Task prompt = Copy every line of the material precisely.

Working data =
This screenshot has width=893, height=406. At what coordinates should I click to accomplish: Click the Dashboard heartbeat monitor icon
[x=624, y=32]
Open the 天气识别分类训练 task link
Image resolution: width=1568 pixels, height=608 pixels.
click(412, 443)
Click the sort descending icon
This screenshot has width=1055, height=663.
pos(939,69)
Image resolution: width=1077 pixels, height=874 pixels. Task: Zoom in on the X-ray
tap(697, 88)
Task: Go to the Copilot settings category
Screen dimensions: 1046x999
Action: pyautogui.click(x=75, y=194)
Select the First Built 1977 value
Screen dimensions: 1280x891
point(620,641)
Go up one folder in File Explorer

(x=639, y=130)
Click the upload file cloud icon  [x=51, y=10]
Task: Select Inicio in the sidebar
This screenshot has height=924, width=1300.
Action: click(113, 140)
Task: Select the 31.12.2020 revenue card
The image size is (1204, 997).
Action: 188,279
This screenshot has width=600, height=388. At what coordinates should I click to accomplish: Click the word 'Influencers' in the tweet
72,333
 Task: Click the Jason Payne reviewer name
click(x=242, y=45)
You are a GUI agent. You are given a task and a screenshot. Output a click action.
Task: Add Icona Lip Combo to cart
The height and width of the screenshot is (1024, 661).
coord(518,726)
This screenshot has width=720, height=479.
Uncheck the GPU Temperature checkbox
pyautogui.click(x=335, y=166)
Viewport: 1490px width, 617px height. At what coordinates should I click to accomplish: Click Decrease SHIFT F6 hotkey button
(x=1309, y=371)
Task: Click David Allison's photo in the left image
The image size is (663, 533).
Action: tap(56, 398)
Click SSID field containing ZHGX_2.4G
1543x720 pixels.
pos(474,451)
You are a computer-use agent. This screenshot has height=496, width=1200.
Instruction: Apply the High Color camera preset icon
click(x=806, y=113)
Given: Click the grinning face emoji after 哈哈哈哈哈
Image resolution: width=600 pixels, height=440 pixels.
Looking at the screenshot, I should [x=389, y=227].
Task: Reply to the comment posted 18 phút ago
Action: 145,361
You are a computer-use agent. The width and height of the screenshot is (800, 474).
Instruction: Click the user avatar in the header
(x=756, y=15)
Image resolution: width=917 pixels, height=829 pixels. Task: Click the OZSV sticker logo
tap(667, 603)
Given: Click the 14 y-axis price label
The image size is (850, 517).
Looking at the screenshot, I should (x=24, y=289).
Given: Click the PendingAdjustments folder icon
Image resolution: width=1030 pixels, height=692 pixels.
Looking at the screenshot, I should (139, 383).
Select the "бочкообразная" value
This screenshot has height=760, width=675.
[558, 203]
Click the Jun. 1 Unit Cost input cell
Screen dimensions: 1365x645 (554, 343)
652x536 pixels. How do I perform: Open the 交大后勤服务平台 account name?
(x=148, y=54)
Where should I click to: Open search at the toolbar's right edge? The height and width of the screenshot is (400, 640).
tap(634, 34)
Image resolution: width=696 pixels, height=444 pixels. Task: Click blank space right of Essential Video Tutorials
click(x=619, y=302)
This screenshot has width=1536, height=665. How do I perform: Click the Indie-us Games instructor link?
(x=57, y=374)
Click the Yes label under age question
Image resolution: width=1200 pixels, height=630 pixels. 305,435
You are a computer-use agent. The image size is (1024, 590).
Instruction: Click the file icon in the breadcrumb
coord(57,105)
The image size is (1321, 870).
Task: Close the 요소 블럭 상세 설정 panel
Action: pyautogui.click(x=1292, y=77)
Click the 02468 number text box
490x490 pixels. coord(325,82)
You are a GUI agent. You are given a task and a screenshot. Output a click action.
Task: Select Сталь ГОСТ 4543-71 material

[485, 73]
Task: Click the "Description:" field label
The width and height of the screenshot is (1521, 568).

Written answer =
This screenshot has width=893, height=406. At what coordinates should I click to accomplish: Click the Dashboard heartbeat monitor icon
[x=624, y=32]
Open the 天气识别分类训练 task link
Image resolution: width=1568 pixels, height=608 pixels.
click(412, 443)
Click the sort descending icon
This screenshot has width=1055, height=663.
pos(939,69)
Image resolution: width=1077 pixels, height=874 pixels. Task: Zoom in on the X-ray
tap(697, 88)
Task: Go to the Copilot settings category
Screen dimensions: 1046x999
Action: pyautogui.click(x=75, y=194)
Select the First Built 1977 value
Screen dimensions: 1280x891
point(620,641)
Go up one folder in File Explorer

(x=639, y=130)
Click the upload file cloud icon  [x=51, y=10]
Task: Select Inicio in the sidebar
This screenshot has height=924, width=1300.
Action: click(113, 140)
Task: Select the 31.12.2020 revenue card
The image size is (1204, 997).
Action: 188,279
This screenshot has width=600, height=388. At what coordinates should I click to accomplish: Click the word 'Influencers' in the tweet
72,333
 Task: Click the Jason Payne reviewer name
click(x=242, y=45)
You are a GUI agent. You are given a task and a screenshot. Output a click action.
Task: Add Icona Lip Combo to cart
The height and width of the screenshot is (1024, 661).
coord(518,726)
This screenshot has width=720, height=479.
Uncheck the GPU Temperature checkbox
pyautogui.click(x=335, y=166)
Viewport: 1490px width, 617px height. At what coordinates should I click to accomplish: Click Decrease SHIFT F6 hotkey button
(x=1309, y=371)
Task: Click David Allison's photo in the left image
The image size is (663, 533).
Action: tap(56, 398)
Click SSID field containing ZHGX_2.4G
1543x720 pixels.
pos(474,451)
You are a computer-use agent. This screenshot has height=496, width=1200.
Instruction: Apply the High Color camera preset icon
click(x=806, y=113)
Given: Click the grinning face emoji after 哈哈哈哈哈
Image resolution: width=600 pixels, height=440 pixels.
Looking at the screenshot, I should [x=389, y=227].
Task: Reply to the comment posted 18 phút ago
Action: 145,361
You are a computer-use agent. The width and height of the screenshot is (800, 474).
Instruction: Click the user avatar in the header
(x=756, y=15)
Image resolution: width=917 pixels, height=829 pixels. Task: Click the OZSV sticker logo
tap(667, 603)
Given: Click the 14 y-axis price label
The image size is (850, 517).
Looking at the screenshot, I should (x=24, y=289).
Given: Click the PendingAdjustments folder icon
Image resolution: width=1030 pixels, height=692 pixels.
Looking at the screenshot, I should (139, 383).
Select the "бочкообразная" value
This screenshot has height=760, width=675.
[558, 203]
Click the Jun. 1 Unit Cost input cell
Screen dimensions: 1365x645 (554, 343)
652x536 pixels. How do I perform: Open the 交大后勤服务平台 account name?
(x=148, y=54)
Where should I click to: Open search at the toolbar's right edge? The height and width of the screenshot is (400, 640).
tap(634, 34)
Image resolution: width=696 pixels, height=444 pixels. Task: Click blank space right of Essential Video Tutorials
click(x=619, y=302)
This screenshot has width=1536, height=665. How do I perform: Click the Indie-us Games instructor link?
(x=57, y=374)
Click the Yes label under age question
Image resolution: width=1200 pixels, height=630 pixels. 305,435
You are a computer-use agent. The image size is (1024, 590).
Instruction: Click the file icon in the breadcrumb
coord(57,105)
The image size is (1321, 870).
Task: Close the 요소 블럭 상세 설정 panel
Action: pyautogui.click(x=1292, y=77)
Click the 02468 number text box
490x490 pixels. coord(325,82)
You are a GUI agent. You are given a task and a screenshot. Output a click action.
Task: Select Сталь ГОСТ 4543-71 material

[485, 73]
Task: Click the "Description:" field label
The width and height of the screenshot is (1521, 568).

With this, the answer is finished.